Bergamo’s beautiful upper town, the Città Alta (pictured above), is a magical place well worth visiting. Use this website to help you plan your trip to Bergamo in Northern Italy and find your way to some of the other lovely towns and villages in Lombardia that are perhaps less well known to tourists.


Painter Moroni’s death at Gorlago

See paintings by Moroni in the
Palazzo della Ragione
Giovan Battista Moroni, who was considered one of the great portrait painters of the 16th century,  died 433 years ago today while working on a painting of the Last Judgment at a church just outside Bergamo.
Moroni was born at Albino near Bergamo somewhere between 1510 and 1522 and went on to train under a religious painter from Brescia,  Alessandro Bonvicino.
Although Moroni painted some acclaimed religious works, he is even more renowned for the vitality and realism of his portraits,  for which he was once praised by Titian.
Some of Moroni’s work is in the Uffizzi Gallery in Florence and some in the National Gallery in London.

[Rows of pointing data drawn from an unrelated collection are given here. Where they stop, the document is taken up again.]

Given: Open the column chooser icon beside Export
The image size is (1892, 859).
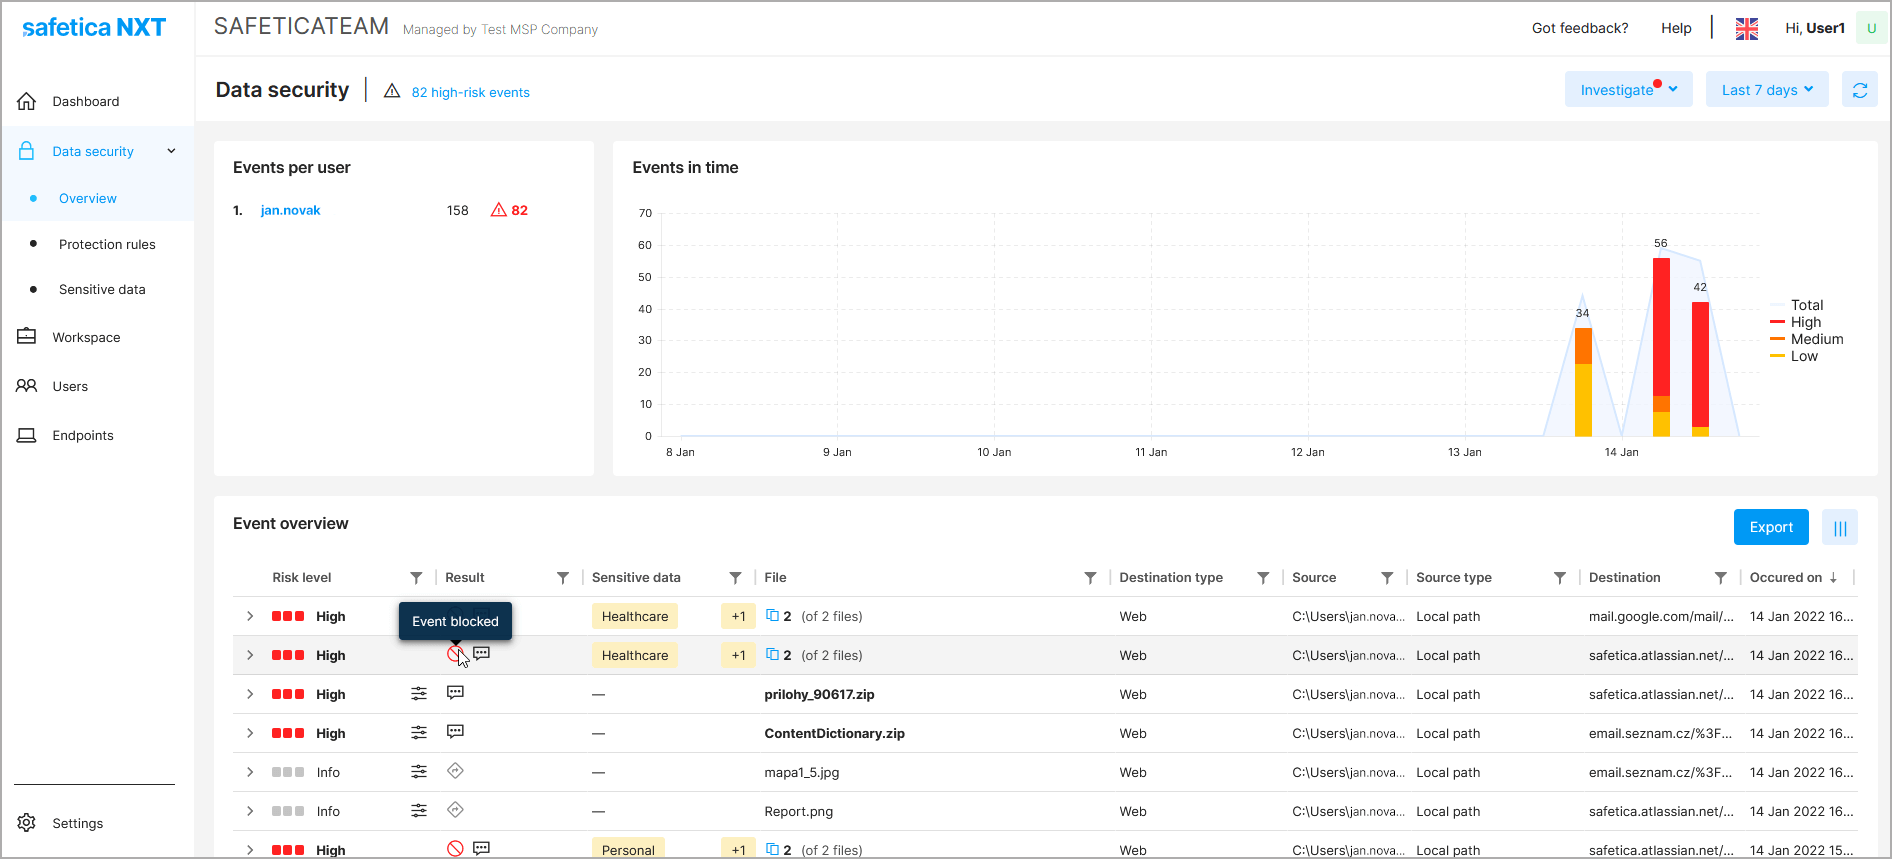Looking at the screenshot, I should 1839,528.

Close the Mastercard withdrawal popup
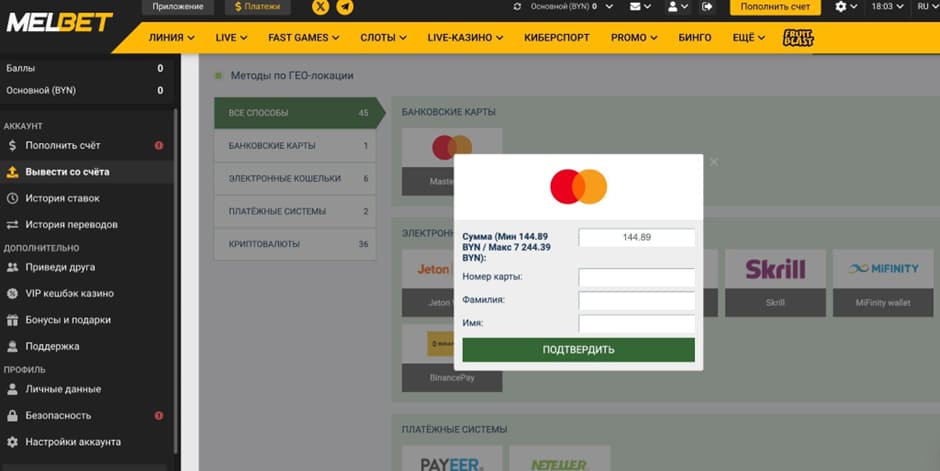pos(713,161)
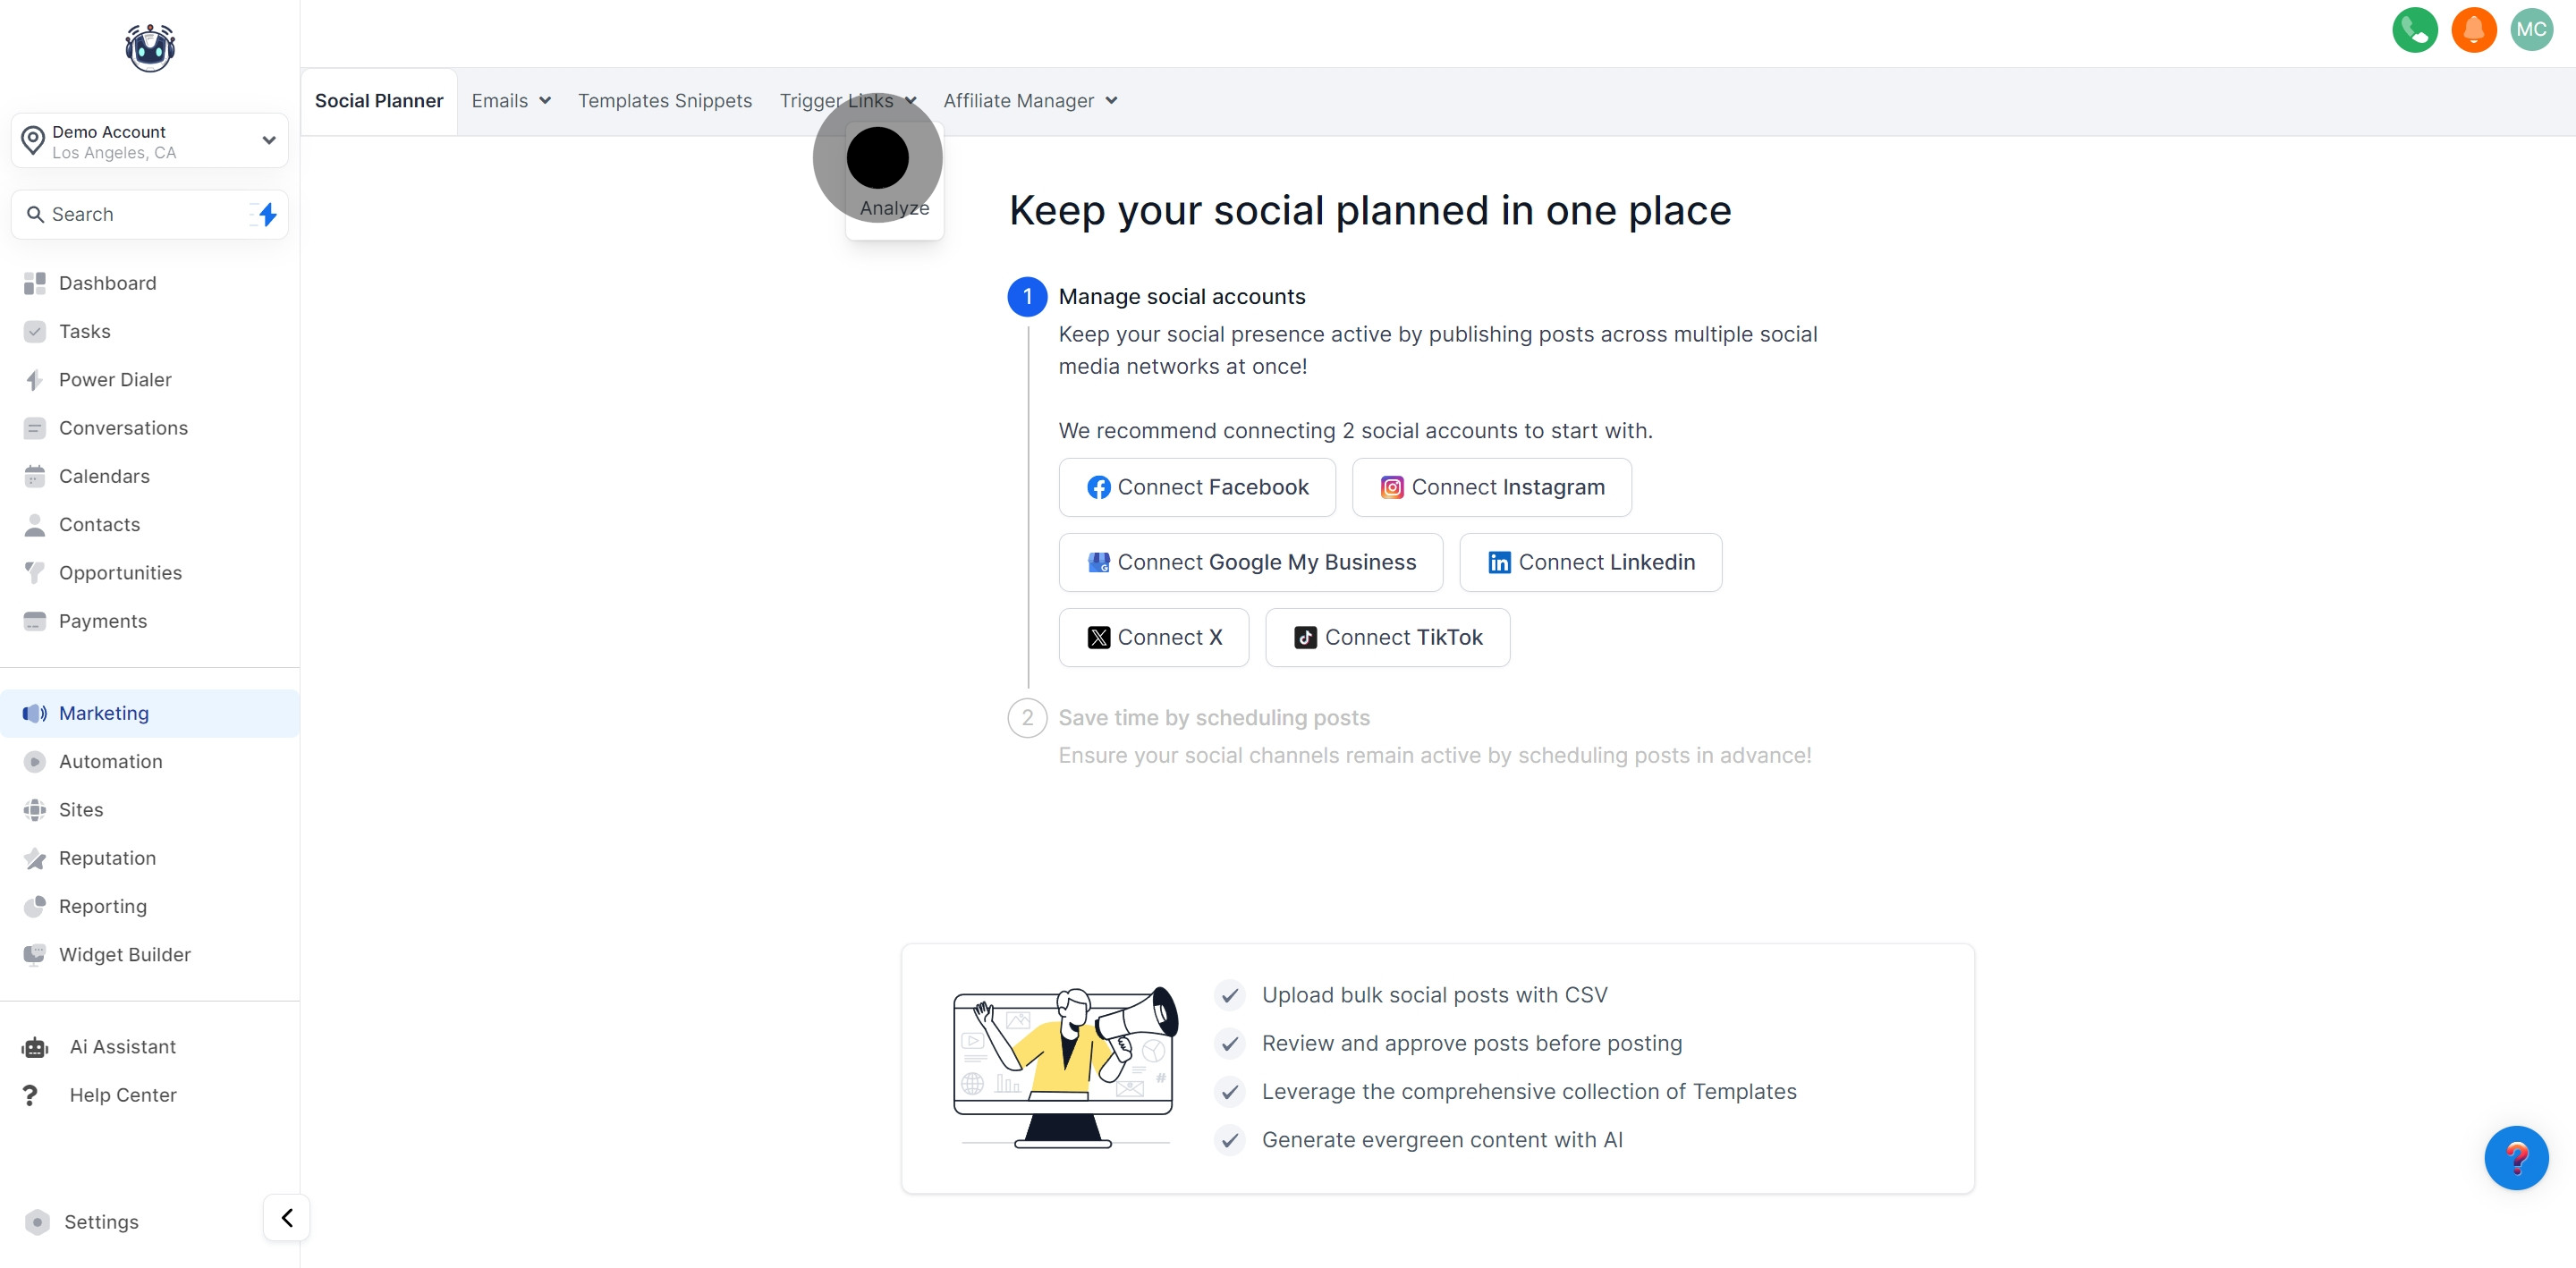The height and width of the screenshot is (1268, 2576).
Task: Click the Connect TikTok button
Action: 1387,637
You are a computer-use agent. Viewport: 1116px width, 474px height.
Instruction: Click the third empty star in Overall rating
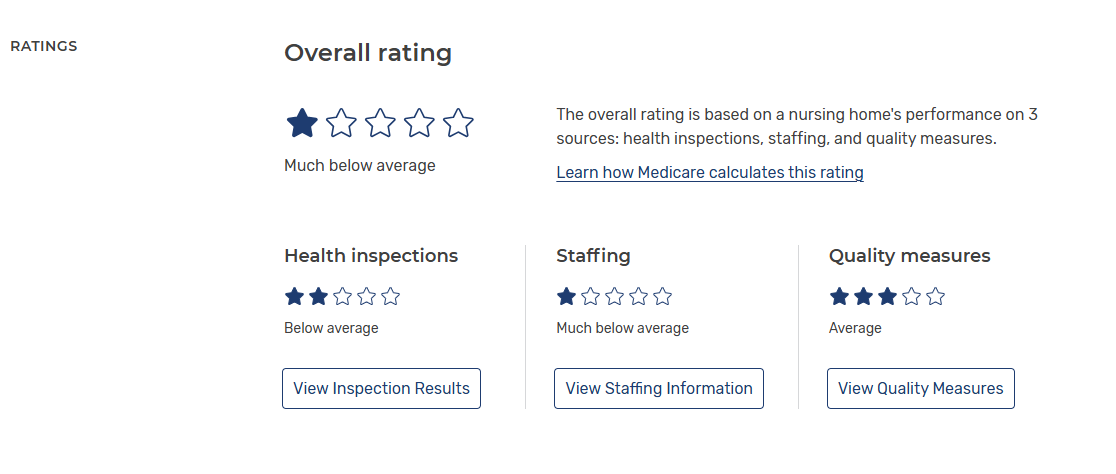pos(380,123)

But some fine examples of Moroni’s work are also in the collection of the Accademia Carrarra in Bergamo.  Although the Accademia is currently closed for restoration, you can see some of Moroni’s paintings in the exhibition currently being held in the Palazzo della Ragione in the Piazza Vecchia in Bergamo’s Città Alta (upper town).
Moroni’s legacy of portraits provides an illuminating insight into life in Bergamo in the 16th century, as he received commissions from upwardly mobile merchants as well as nobleman.
Moroni was the first painter to reflect the changes brought about by the Reformation in his art, as a consequence of working in Trento towards the end of his life when the Council of Trent was summoned by Pope Paul III.
One of Moroni’s finest religious works, the Coronation of the Virgin, can be seen in the church of Sant Alessandro della Croce in Via Pignolo in Bergamo’s Città Bassa (lower town).
Moroni’s unfinished painting of the Last Judgment can be seen in the church at Gorlago, where he was working just before his death on 5 February 1578.